My family is alive and Peeta's is not. I kneel down in front of him, the ringing blocking out his sobs but I see his shoulders shaking. His father, who promised to take care of my sister during the first games, who used to love my mother, who would buy my squirrels. His brothers, who I just didn't know—I did I never get to know them? His mother, who had hit Peeta for burning the bread was still at the end of the day, his mother.

He did not deserve this, especially not when it was I who shot the arrow. I put my arms around his shoulders. How many times had he held me during my nightmares? This was the worst nightmare of all, because there would be no waking up from it for Peeta. I hear Gale say something else and vaguely register his footsteps walking out of the room. Gradually, the ringing in my ears stops and my hearing seems to come back because I hear Peeta quietly crying in my arms.

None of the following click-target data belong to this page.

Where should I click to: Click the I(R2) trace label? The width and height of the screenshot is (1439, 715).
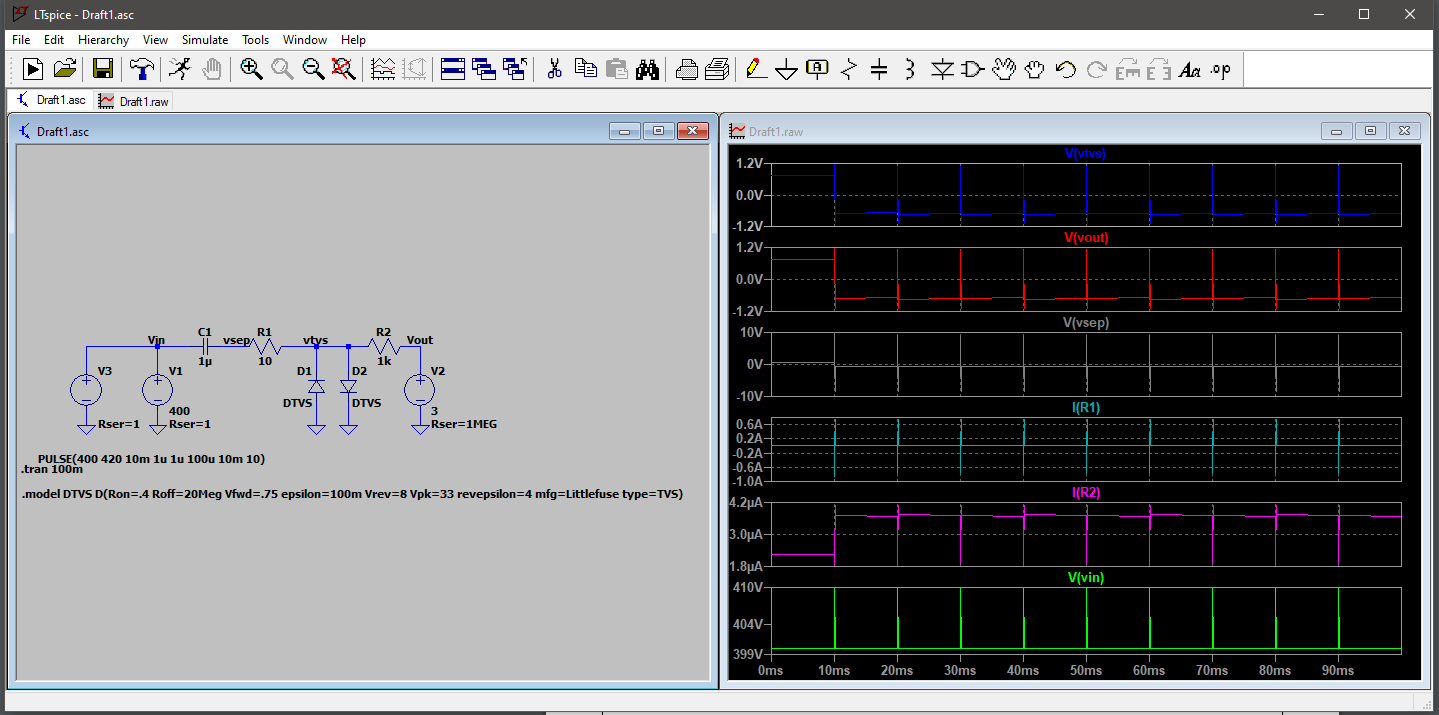(x=1086, y=493)
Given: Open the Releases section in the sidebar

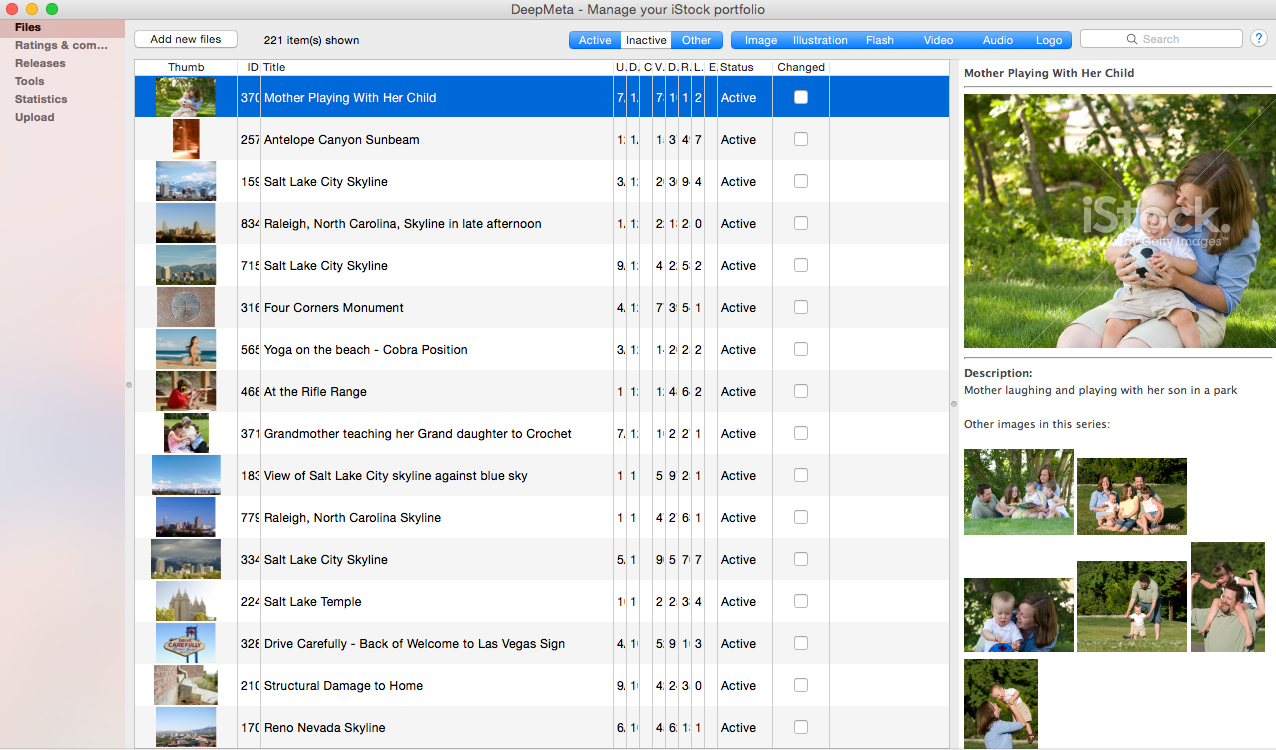Looking at the screenshot, I should [39, 63].
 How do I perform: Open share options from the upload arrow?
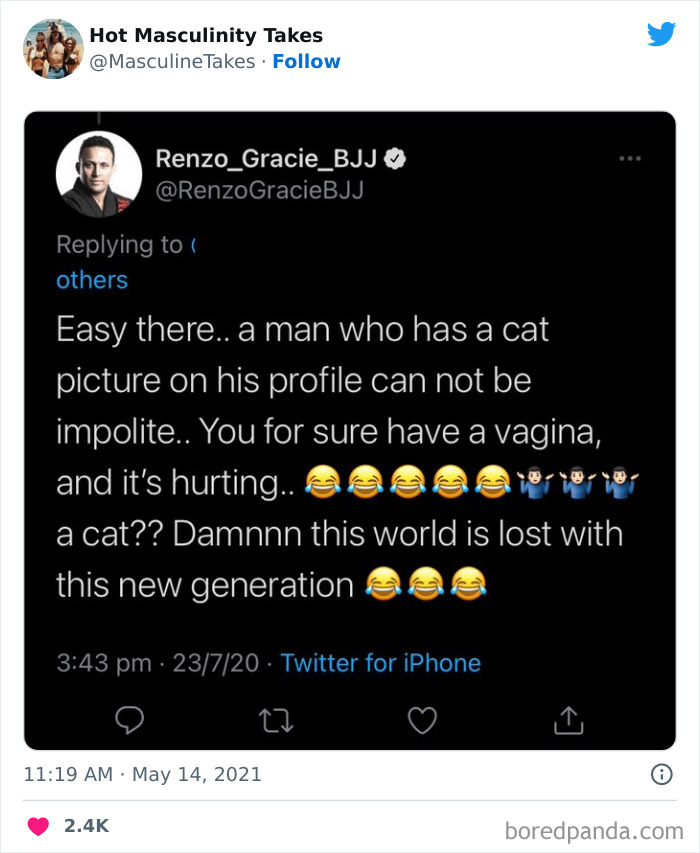coord(568,720)
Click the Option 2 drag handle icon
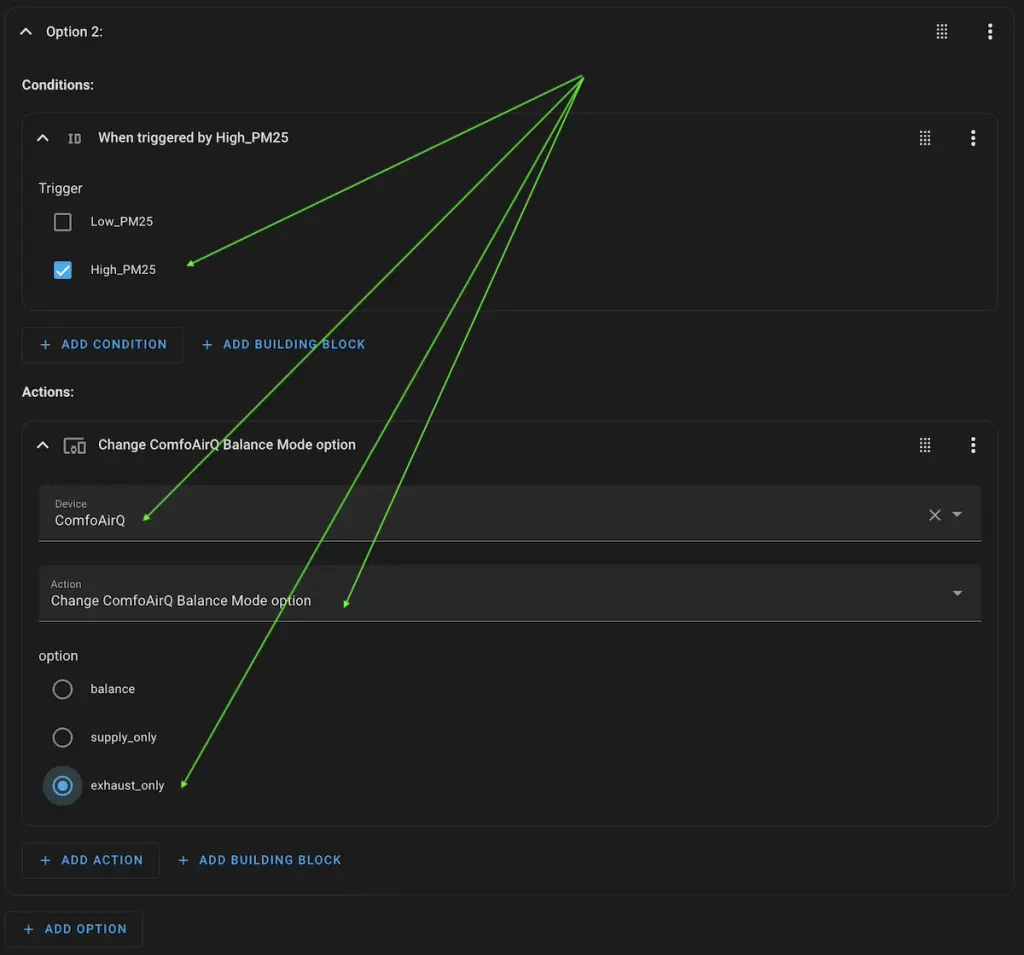Viewport: 1024px width, 955px height. (942, 32)
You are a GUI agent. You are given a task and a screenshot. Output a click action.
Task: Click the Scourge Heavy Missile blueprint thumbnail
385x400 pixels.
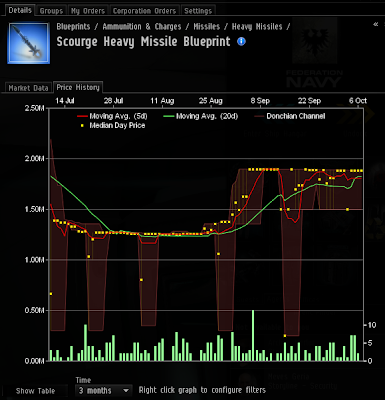click(x=29, y=43)
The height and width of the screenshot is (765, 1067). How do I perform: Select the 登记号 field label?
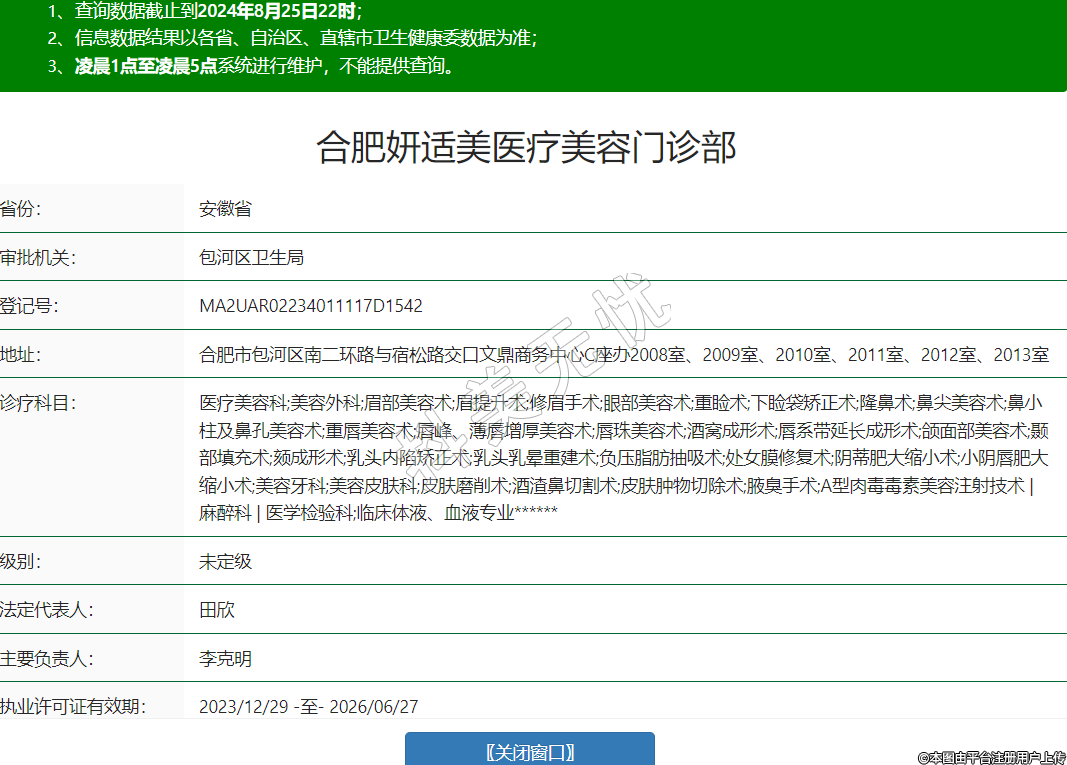(x=30, y=306)
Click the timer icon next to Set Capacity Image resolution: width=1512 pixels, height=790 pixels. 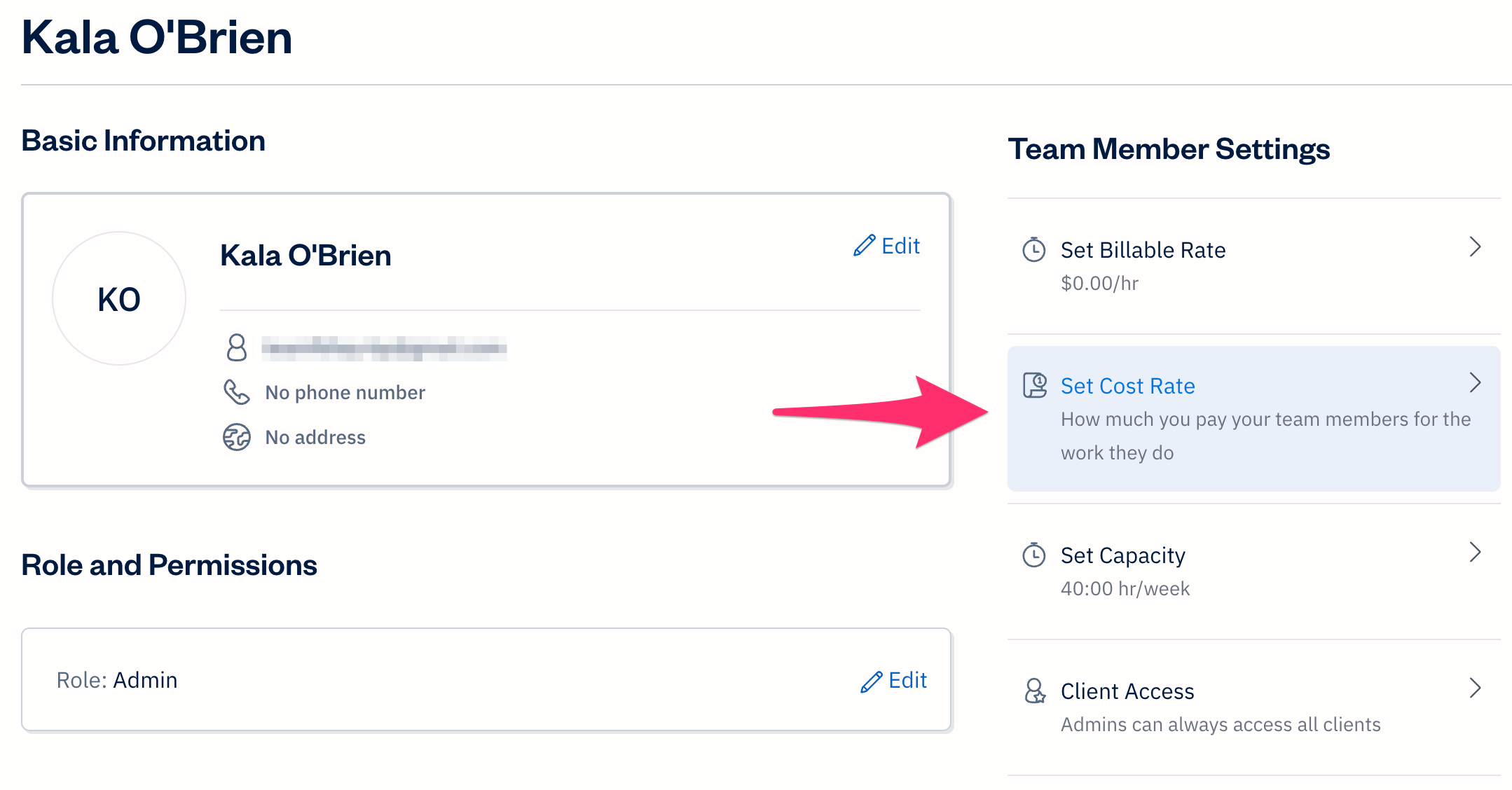pyautogui.click(x=1033, y=555)
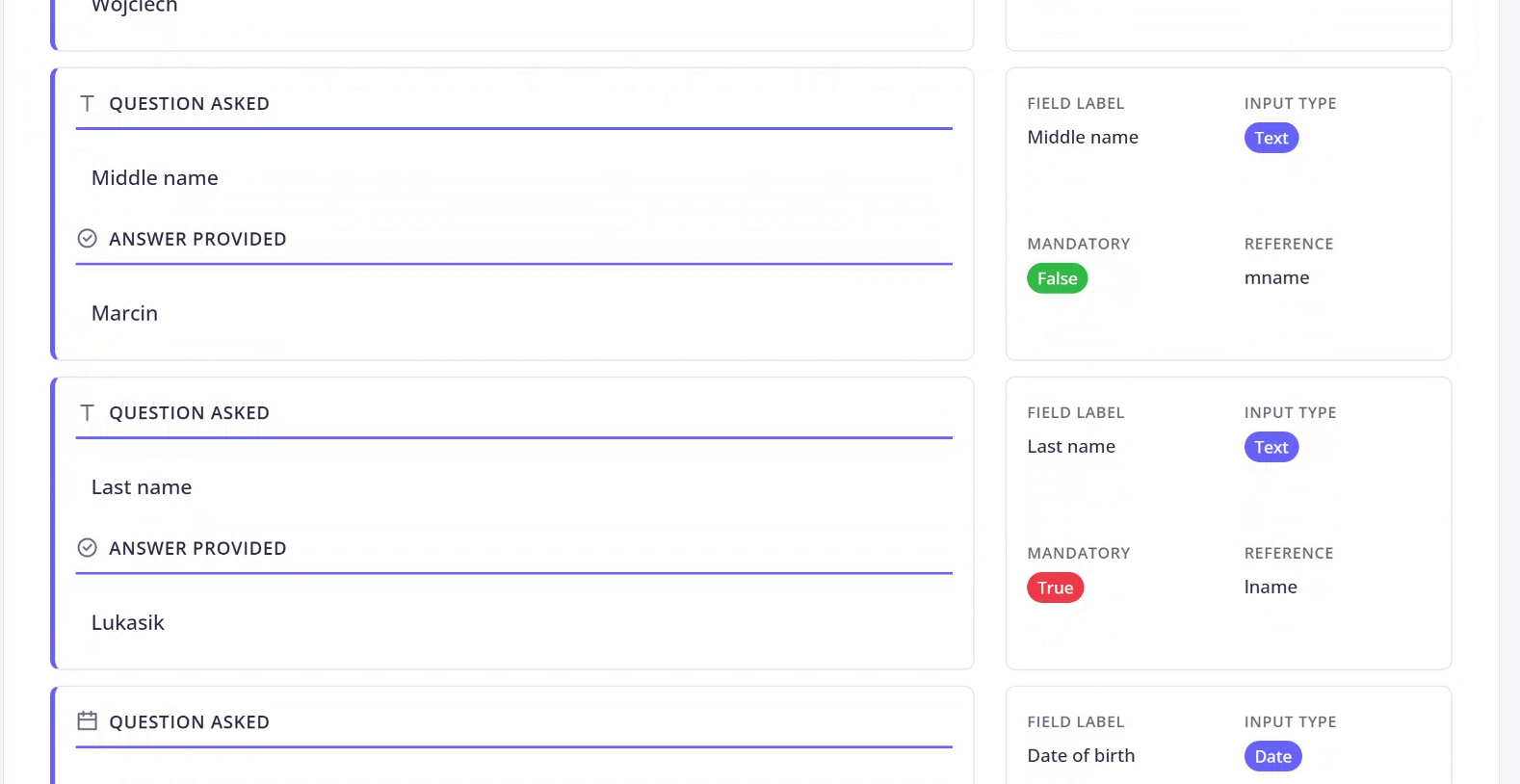Click the Middle name field label value
Image resolution: width=1520 pixels, height=784 pixels.
[x=1082, y=138]
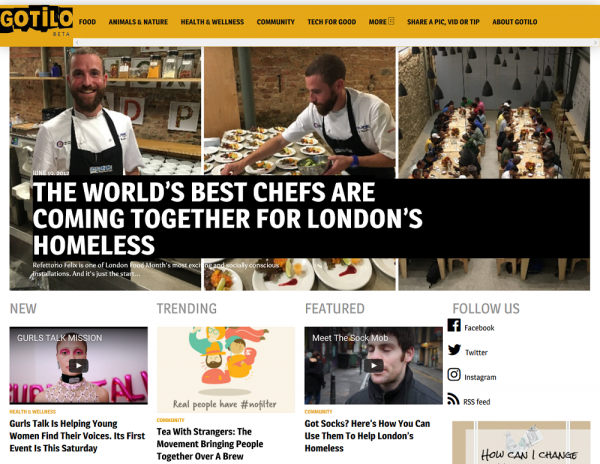Open the GOTILO logo homepage
The width and height of the screenshot is (600, 464).
[x=36, y=21]
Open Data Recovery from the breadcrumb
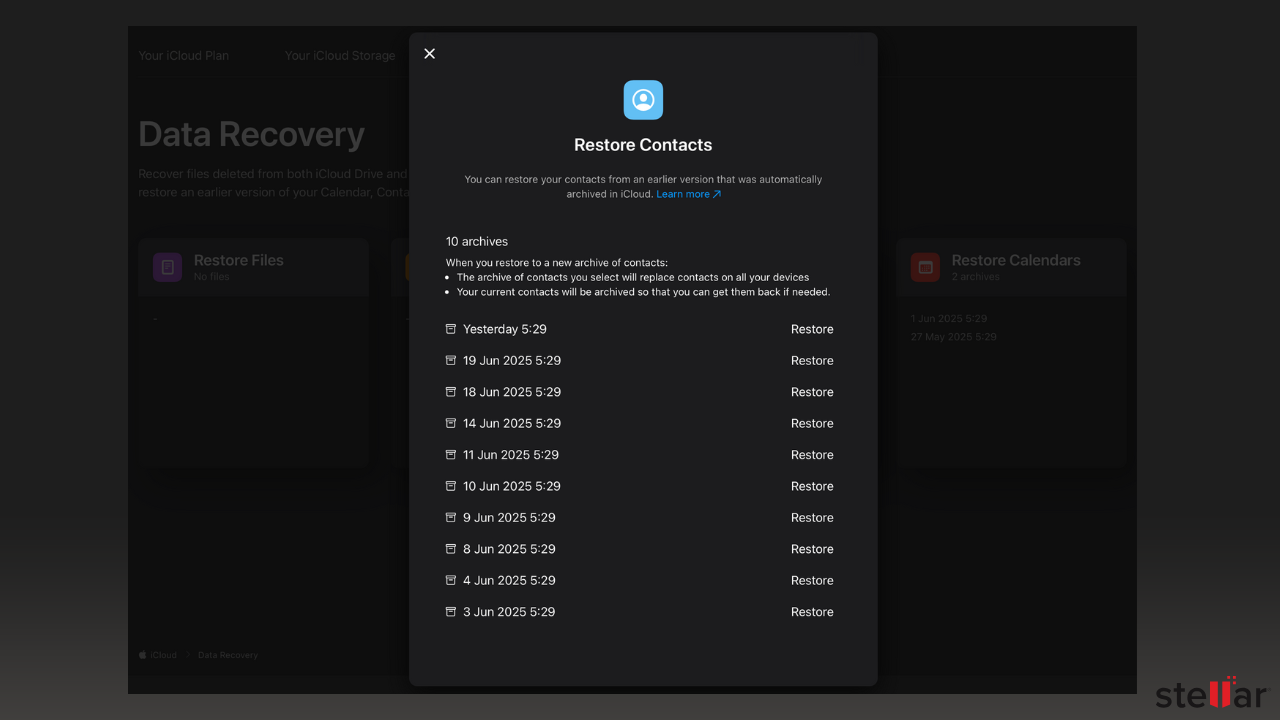 227,655
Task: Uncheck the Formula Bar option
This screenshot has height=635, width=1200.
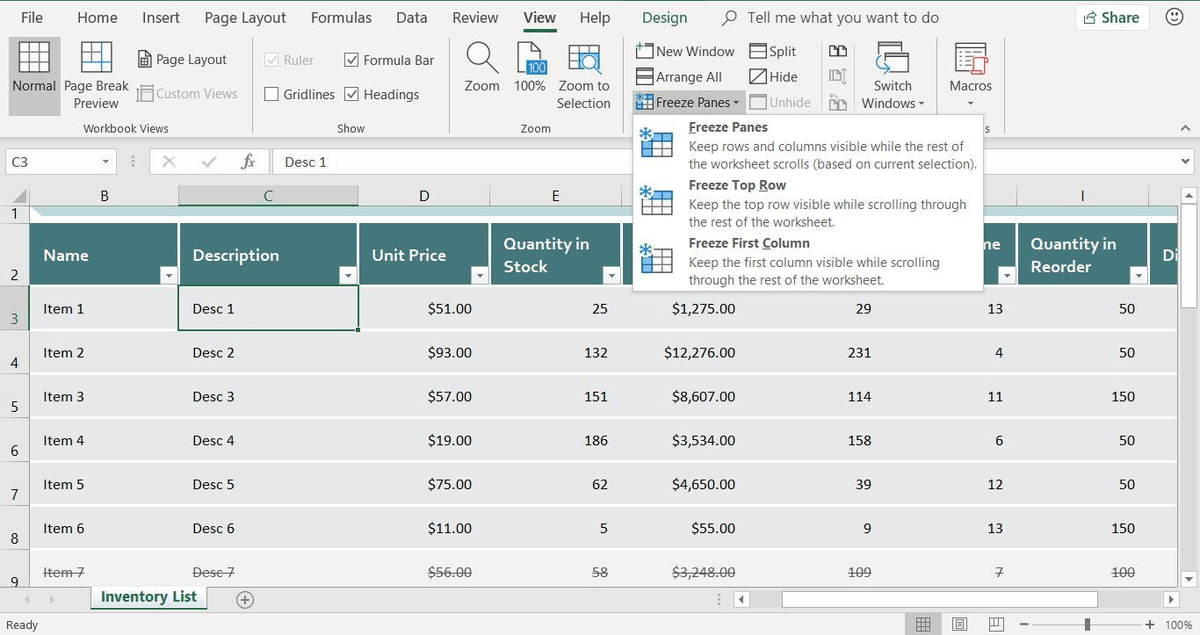Action: pyautogui.click(x=351, y=60)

He will never be able to forgive me for this. It's selfish, I know, especially when he's just learned that he's lost his family, but I need to prepare myself for this next loss. I can't see any way around it, Peeta will be lost to me after this. A well of sadness begins to open in my heart at this impending loss, because it will be a loss. Despite myself, I start to imagine a world in which Peeta won't speak to me, won't even look at me because he knows that my actions brought about the death of his family. I'm sick to my stomach when I think about this but I can't place why. I only feel a numb fear creeping over me as I hold Peeta in my arms for what will surely be the last time, because how could anyone get over something like this?

And all at once I'm disgusted with myself for trying to comfort him at all, and I'm suddenly terrified of what his face will look like when he stops crying and looks up at me. I don't think I can bear to see hate in his eyes, not right now.

I pull away from him and mean to get up, to go to the door, to run down the hall, out of Thirteen altogether. But Peeta takes me hands and when he lifts his face up it's not full of hatred. He just looks confused and sad, in pain. "I'm so sorry, Peeta." I say numbly. It's the only thing I can think to say, even though the words feel hollow. He shakes his head and wipes his face on his sleeves. "You didn't do this." He says and squeezes my hands. "The Capitol did this. Don't let them confuse you. They did this. They are always the ones to blame." And suddenly he does sound angry, but not at me. But it's fleeting and a second later he looks deflated and broken. But he doesn't blame me. He's always been better than me, always been good.

I really don't know what to do now. I've never been good with my own emotions, much less the emotions of others. So I do what I think my mother would do. I get him on his feet and walk him to his bed. I help him in, cover him with the thin blanket. This simple task was too much for me and I know immediately that I need to lie down. I'm really starting to regret how many times I tried to knock myself out in the hovercraft because I seem to have a much worse concussion than Peeta. All I know is that if I don't get off my feet I'll end up on the floor again and I don't want Peeta taking care of me when it should be the other way around.

But I don't go back to my own bed. Before I really know what I'm doing, I'm climbing in next to Peeta. This time I hold him, I let him rest his head against my heart, I try to make him feel safe in my battered arms. I brush his hair with my fingers. I try not to think about what Gale's face would look like if he found us like this a second time.